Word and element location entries
....................

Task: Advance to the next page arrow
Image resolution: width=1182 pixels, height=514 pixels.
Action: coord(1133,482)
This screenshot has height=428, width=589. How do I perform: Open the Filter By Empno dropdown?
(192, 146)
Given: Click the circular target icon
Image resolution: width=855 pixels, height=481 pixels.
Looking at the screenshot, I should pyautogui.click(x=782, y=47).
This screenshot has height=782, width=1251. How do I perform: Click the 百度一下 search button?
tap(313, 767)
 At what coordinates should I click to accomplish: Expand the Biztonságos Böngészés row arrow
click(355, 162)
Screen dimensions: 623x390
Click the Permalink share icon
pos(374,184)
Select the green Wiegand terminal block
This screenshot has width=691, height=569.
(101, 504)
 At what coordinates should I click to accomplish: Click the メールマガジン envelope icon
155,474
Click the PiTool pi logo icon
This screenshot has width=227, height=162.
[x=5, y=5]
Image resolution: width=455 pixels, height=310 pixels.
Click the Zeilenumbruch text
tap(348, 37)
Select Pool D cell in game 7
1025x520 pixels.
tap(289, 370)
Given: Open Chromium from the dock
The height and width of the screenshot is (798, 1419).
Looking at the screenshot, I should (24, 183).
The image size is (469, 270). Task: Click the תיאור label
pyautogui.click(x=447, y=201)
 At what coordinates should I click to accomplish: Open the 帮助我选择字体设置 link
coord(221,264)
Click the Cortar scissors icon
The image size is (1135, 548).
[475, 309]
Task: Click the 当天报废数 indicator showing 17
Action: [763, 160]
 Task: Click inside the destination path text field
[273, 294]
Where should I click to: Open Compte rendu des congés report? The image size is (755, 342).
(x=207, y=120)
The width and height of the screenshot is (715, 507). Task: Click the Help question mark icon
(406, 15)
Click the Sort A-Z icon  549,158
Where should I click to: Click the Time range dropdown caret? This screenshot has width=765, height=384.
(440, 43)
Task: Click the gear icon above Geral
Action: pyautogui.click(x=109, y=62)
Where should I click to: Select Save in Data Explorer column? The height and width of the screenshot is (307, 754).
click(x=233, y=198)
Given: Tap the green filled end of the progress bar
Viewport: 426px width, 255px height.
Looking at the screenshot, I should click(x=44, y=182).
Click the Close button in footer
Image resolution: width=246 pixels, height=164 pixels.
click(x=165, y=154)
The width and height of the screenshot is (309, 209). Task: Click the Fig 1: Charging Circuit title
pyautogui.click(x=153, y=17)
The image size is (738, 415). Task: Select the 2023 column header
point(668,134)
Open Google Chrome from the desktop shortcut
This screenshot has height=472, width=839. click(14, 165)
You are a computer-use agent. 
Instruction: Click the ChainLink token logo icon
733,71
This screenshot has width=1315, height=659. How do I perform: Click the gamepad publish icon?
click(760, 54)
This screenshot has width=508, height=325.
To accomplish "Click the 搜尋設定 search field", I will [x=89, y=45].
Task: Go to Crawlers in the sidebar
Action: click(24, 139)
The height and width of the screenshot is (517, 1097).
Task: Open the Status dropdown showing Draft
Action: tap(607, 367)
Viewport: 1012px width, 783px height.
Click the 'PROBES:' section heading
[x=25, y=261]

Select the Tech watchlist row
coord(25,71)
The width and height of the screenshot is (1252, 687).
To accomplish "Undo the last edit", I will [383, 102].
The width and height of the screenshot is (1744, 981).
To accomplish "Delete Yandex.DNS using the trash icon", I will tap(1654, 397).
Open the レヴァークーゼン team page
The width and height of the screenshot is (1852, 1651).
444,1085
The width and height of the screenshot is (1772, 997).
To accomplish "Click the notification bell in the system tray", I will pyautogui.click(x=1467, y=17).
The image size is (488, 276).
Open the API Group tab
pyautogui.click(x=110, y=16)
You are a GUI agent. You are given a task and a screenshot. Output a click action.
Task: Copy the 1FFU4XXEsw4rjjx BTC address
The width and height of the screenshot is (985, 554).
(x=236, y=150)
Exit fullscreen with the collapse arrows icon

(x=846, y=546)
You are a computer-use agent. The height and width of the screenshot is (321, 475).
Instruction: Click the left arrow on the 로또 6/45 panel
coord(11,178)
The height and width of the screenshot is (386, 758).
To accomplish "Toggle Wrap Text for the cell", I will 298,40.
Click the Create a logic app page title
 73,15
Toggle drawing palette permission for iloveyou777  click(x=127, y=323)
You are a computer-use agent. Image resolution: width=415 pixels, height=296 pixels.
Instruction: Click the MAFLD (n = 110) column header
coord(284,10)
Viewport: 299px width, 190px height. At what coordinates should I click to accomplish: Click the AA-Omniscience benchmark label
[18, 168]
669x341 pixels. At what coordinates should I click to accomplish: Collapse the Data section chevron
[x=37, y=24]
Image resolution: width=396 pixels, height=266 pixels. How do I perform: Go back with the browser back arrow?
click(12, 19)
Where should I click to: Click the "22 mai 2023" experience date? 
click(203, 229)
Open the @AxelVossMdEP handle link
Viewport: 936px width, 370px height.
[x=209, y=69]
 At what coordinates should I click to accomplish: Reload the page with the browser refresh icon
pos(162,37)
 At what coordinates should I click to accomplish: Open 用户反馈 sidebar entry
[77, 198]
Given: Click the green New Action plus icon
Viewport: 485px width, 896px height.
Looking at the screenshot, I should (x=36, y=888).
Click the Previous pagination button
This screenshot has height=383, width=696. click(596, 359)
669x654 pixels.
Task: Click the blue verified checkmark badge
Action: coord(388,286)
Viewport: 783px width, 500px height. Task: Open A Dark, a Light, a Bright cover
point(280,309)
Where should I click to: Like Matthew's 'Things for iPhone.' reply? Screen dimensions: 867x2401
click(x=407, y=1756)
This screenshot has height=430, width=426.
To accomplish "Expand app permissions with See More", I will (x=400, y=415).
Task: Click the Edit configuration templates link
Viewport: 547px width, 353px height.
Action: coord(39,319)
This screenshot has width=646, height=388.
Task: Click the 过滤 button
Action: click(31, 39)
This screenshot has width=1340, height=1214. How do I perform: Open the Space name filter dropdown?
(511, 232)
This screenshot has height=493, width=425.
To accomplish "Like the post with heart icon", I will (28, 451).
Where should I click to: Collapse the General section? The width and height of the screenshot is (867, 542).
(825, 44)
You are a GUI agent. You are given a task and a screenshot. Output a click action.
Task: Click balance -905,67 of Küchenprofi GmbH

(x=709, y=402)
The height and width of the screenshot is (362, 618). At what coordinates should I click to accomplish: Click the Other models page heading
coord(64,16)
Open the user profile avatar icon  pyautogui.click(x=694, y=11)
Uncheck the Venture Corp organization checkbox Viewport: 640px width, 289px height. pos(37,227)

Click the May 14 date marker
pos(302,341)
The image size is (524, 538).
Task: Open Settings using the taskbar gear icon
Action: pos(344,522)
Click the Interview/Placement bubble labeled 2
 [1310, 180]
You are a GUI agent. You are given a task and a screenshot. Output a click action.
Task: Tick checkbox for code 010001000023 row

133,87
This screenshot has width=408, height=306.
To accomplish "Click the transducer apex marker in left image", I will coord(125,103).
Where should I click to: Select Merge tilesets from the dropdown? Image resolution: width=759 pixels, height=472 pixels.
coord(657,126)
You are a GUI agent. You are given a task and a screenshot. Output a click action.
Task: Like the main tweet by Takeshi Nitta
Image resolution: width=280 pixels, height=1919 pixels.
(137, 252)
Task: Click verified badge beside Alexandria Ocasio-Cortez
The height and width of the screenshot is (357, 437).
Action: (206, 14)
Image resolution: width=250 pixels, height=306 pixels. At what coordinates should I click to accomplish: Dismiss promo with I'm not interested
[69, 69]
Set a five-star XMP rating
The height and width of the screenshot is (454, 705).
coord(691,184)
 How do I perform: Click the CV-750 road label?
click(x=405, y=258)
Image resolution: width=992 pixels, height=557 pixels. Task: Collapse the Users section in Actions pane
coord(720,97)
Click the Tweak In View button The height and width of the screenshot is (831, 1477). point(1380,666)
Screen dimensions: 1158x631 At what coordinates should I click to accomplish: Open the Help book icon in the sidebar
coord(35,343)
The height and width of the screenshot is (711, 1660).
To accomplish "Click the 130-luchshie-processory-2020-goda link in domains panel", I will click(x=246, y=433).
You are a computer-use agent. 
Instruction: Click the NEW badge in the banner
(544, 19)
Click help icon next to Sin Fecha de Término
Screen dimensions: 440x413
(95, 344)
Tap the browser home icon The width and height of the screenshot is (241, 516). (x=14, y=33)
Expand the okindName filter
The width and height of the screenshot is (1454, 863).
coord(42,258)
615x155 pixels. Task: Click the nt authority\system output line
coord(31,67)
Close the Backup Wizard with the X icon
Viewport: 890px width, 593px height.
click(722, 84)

....................

#### SHORT TASK
Rewrite the entries above, starting at the line that has "This screenshot has width=408, height=306." and stopping after the line that has "coord(657,126)". Swap "Merge tilesets" for "Combine tilesets" and change nothing else.

#### EXERCISE RESULT
This screenshot has width=408, height=306.
To accomplish "Click the transducer apex marker in left image", I will coord(125,103).
Where should I click to: Select Combine tilesets from the dropdown? Image resolution: width=759 pixels, height=472 pixels.
coord(657,126)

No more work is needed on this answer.